Mentre Bobbo stava per uscire, Aquilino si ricordò di una vecchia storia risalente al VII secolo prima della nascita di Cristo. Avvertendo il bisogno di raccontargli l’accaduto, poiché riteneva che contenesse un messaggio valido per tutte le epoche, pregò l’amico di prestargli la dovuta attenzione per una decina di minuti.
Bobbo si rimise a sedere e l’amico riempì nuovamente i due bicchieri di whiskey, poi prese a raccontare: «Tutto avvenne nei pressi dell’antica Locri, Mare Ionio, a circa metà strada tra Catanzaro e Reggio Calabria. Quando incominciò l’emigrazione dei greci verso le nuove terre del Mediterraneo, quel popolo occupò le aree che presentavano le giuste caratteristiche per prosperare in santa pace. Non sempre trovarono terre che non fossero già occupate da altre popolazioni. Che cosa successe quando gli interessi dei primi cozzarono con quelli dei nuovi arrivati? Come al solito, si stava scivolando sul terreno paludoso di una guerra cruenta. I colonizzatori chiesero un incontro chiarificatore, atto a suggellare la pace tra le due etnie. A quei tempi la pace veniva siglata con il giuramento davanti agli dei. I nuovi arrivati su quelle terre giurarono solennemente che, finché avessero portato le teste sopra le spalle e i loro piedi fossero stati sulla terra, non ci sarebbe stata mai guerra tra i due popoli. A quei tempi era usanza, una volta concordata la pace, fare una grande festa. Bevvero abbondantemente del frutto della vite; i colonizzatori stettero bene attenti a non ubriacarsi. A notte fonda, quando la gente del luogo era ormai vinta dai fumi dell’alcol e dal sonno, i greci buttarono le teste di aglio che portavano nella bisaccia posta sopra le spalle, tolsero la terra che avevano messo tra i loro piedi e i calzari e poi, liberi dal giuramento prestato al cospetto degli dei, trucidarono gli avversari.»
Bobbo annuì, come se avesse capito il messaggio, e ringraziò l’amico per l’avvertimento.
Un paio di giorni dopo, Aquilino incontrò Bobbo e alla domanda se avesse visto Igor, rispose di averlo incontrato e di avergli riconfermato il proprio dissenso all’introduzione della droga in Slovacchia.

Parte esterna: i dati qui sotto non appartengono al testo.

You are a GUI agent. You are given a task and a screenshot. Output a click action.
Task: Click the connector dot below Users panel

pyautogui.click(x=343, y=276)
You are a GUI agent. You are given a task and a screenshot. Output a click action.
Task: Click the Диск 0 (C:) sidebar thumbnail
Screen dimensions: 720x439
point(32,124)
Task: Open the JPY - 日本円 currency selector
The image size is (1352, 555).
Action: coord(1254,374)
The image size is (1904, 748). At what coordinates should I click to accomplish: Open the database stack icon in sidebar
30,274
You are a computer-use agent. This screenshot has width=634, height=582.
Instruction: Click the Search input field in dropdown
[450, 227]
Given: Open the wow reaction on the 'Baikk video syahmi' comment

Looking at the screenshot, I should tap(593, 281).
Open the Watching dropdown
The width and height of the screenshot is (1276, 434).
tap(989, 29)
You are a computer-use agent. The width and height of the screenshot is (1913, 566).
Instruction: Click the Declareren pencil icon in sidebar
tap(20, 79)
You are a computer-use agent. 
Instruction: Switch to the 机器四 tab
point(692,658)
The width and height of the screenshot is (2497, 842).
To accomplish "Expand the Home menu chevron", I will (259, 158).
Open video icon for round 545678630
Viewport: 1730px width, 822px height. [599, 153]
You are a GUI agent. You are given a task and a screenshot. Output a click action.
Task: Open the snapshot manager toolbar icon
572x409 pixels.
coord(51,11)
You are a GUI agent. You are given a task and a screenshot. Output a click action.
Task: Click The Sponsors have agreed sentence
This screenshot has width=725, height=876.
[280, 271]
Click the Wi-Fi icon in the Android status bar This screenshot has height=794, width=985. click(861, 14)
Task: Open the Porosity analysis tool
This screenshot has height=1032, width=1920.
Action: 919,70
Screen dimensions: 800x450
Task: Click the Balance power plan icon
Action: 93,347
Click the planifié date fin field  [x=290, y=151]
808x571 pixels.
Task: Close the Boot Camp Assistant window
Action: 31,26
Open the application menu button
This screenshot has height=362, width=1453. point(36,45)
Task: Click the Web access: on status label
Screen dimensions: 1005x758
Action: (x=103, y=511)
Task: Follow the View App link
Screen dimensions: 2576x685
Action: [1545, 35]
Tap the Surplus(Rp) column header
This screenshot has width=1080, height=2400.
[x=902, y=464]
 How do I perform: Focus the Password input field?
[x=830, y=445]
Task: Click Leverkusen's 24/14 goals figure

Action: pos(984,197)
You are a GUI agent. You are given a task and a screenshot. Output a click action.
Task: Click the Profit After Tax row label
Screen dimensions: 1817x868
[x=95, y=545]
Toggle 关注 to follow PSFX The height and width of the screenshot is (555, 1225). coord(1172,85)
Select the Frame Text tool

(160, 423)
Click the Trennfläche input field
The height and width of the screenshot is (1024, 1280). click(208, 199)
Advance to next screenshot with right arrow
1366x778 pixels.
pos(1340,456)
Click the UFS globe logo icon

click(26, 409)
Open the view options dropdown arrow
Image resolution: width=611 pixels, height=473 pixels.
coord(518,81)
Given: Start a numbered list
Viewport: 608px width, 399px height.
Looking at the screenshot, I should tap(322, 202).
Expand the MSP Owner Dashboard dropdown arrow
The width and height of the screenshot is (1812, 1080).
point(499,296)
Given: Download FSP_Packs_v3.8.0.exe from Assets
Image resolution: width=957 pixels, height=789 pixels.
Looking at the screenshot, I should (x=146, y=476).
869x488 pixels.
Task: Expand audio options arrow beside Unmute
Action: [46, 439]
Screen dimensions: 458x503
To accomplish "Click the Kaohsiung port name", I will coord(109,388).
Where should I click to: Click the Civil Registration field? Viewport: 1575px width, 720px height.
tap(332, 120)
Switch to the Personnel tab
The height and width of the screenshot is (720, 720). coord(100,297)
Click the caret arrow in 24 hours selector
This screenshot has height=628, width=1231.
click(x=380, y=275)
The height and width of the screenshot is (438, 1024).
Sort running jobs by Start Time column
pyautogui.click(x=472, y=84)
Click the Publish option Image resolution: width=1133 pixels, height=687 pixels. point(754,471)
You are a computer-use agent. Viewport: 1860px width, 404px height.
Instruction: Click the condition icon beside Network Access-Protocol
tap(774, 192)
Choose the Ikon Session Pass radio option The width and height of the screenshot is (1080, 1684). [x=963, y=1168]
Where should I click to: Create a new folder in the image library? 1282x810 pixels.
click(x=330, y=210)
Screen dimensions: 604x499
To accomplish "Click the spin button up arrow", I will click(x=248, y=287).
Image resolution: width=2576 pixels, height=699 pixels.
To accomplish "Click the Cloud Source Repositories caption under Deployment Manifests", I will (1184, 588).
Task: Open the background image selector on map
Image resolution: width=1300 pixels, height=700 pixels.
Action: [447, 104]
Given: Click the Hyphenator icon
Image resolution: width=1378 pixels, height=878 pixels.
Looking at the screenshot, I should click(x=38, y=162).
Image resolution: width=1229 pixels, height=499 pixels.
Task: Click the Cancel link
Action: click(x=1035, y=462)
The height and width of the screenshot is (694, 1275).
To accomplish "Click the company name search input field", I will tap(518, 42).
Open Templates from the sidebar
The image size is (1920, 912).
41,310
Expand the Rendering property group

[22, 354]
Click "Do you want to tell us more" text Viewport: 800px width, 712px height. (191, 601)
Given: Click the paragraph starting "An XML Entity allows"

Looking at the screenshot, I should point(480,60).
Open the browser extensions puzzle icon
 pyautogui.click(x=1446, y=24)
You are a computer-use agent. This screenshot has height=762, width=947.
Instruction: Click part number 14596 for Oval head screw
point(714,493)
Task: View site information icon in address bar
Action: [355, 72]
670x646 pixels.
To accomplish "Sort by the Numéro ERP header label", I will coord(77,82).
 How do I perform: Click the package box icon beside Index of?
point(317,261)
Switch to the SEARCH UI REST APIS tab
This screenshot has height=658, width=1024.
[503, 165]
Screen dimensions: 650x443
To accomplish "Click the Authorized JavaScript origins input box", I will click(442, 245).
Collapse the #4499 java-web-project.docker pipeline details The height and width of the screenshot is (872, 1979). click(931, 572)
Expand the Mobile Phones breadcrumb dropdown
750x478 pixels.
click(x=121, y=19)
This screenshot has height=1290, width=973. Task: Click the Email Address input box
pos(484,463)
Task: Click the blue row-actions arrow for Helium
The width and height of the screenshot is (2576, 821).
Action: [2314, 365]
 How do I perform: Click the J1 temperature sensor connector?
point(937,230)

Quelle parole suonarono per l’italiano come una campana a morto. Quella triste vicenda stava per arrivare al suo apogeo.
Tre sere dopo, al solito bar, Bobbo informò Aquilino di un incontro che si sarebbe tenuto presso il ristorante in cui di solito andavano a cenare.
Quando stavano per salutarsi, l’italiano disse: «La cosa mi puzza d’inganno. A ogni modo ti consiglio di tenere presente la storia della pace tra gli indigeni e i coloni greci.»
Bobbo lo salutò ridendo e lo rassicurò dicendo: «Non andrò da solo, all’appuntamento, sarò bene scortato dai miei amici». L’eccesso di tranquillità che traspariva da Bobbo fece crescere la preoccupazione in Aquilino, giacché “in tutti i manicomi vi sono matti posseduti da tante certezze.”
Fra gli infiniti pensieri che si riproposero al cosciente Aquilino ci furono i grandi misfatti della storia: stranamente tutte le vittime, almeno all’apparenza, prima di essere trucidate si dimostrarono serene e sicure di sé.
Quella fu l’ultima volta che Aquilino vide Bobbo.
Arrivò la sera e quella che seguì non fu una buona nottata, per Aquilino. Messosi a letto, in poco tempo il sonno gli rapì il cosciente facendolo precipitare nella dimensione abissale della follia. Durante la notte si alzò più volte per andare in bagno a urinare e, non appena si rimetteva a letto, quasi subito, cadeva prigioniero del sonno. Puntualmente, dalle profonde e tormentate nebbie dell’irragionevolezza si faceva spazio il viso di Mefistofele per poi, passando attraverso un lento e costante processo di metamorfosi kafkiana, assumere i lineamenti di Igor.
Le ore di quella notte andarono via spinte da un vento di morte; così come Cesare, accecato dal fato fu Bobbo che non diede il giusto peso alle raccomandazioni di Aquilino.
Alle ore 21 della sera successiva quattro professionisti, con buona probabilità uomini dei servizi segreti, giustiziarono, con un colpo d’arma da fuoco alla nuca, i due amici di Bobbo che stavano di guardia fuori dal ristorante, mentre altri due facevano irruzione dentro il locale e, con i micidiali fucili d’assalto AK-47, meglio conosciuti come Kalashnikov, trucidarono Bobbo.